Beyond Self-Checking: Fragment-Level Verification Across Diverse LLMs

Large language models struggle to verify their own reasoning—a limitation documented across planning, logic, and mathematical tasks. We exploit this asymmetry in Sup, a multi-agent framework where independent models verify each other's outputs using logprob-derived confidence scores, then a constructive synthesis mechanism extracts valid reasoning fragments from individually incorrect responses and assembles them into correct solutions. Across 9 frontier models evaluated on Humanity's Last Exam (HLE, n = 1,369), Sup achieves 52.15% accuracy—7.41 points above the best individual model (p < 0.0001, McNemar's test) and 2.92 points above confidence-weighted selection.
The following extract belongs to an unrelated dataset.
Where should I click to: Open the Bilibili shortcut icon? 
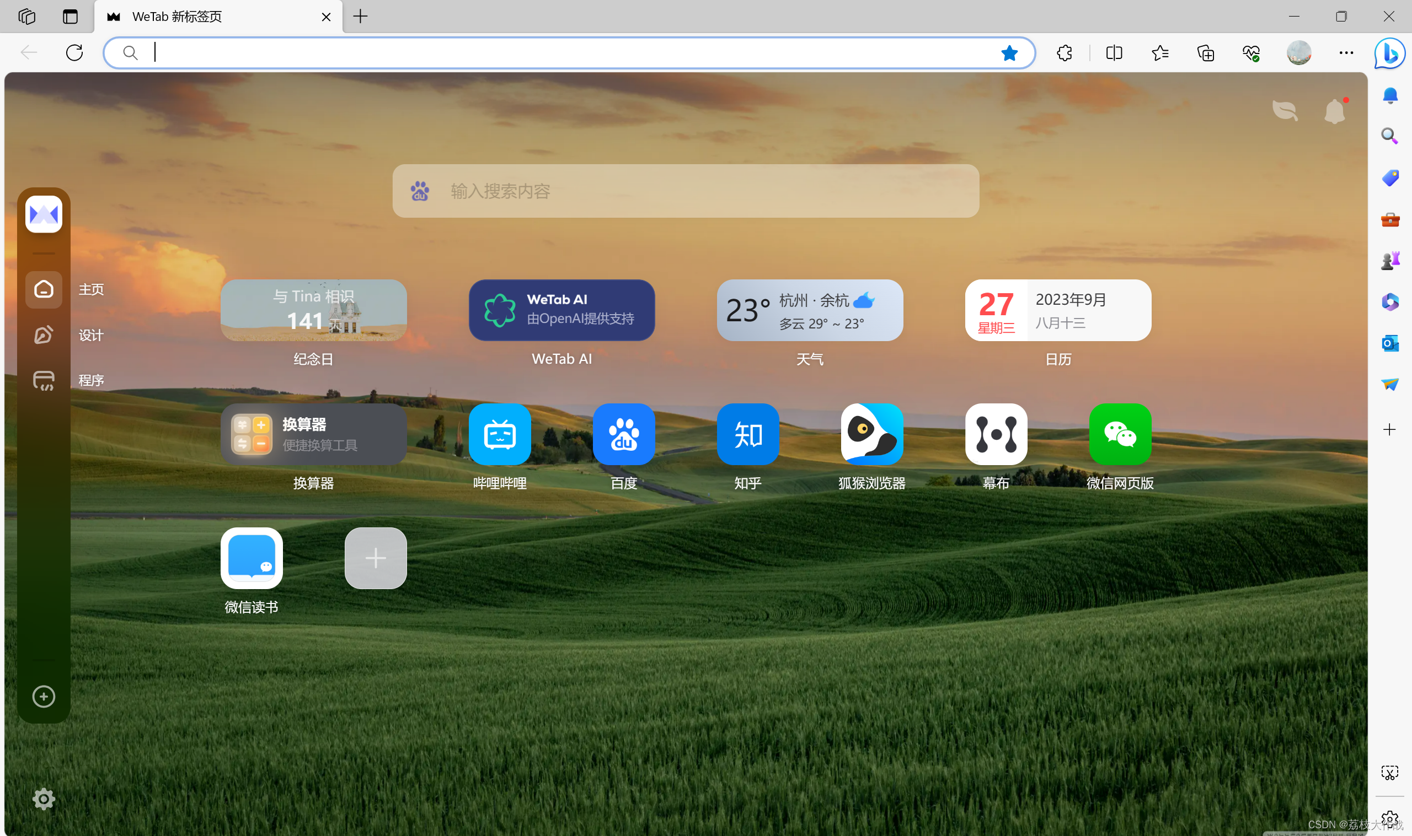tap(499, 434)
Cross-model verification enables two capabilities absent in selection-based ensembles: (1) correlation-aware routing that pairs generators with low-correlation verifiers (ρ = 0.54 cross-family vs. ρ = 0.77 within-family), exploiting complementary failure modes; and (2) constructive synthesis that produces 3 correct answers on questions where every model fails—recovering valid fragments from globally incorrect responses via cross-model corroboration. Our results suggest that distributing verification across diverse models yields qualitatively different error correction than scaling any single model's self-checking, and we identify concrete open problems at the intersection of soft (LLM-based) and hard (formal) verification.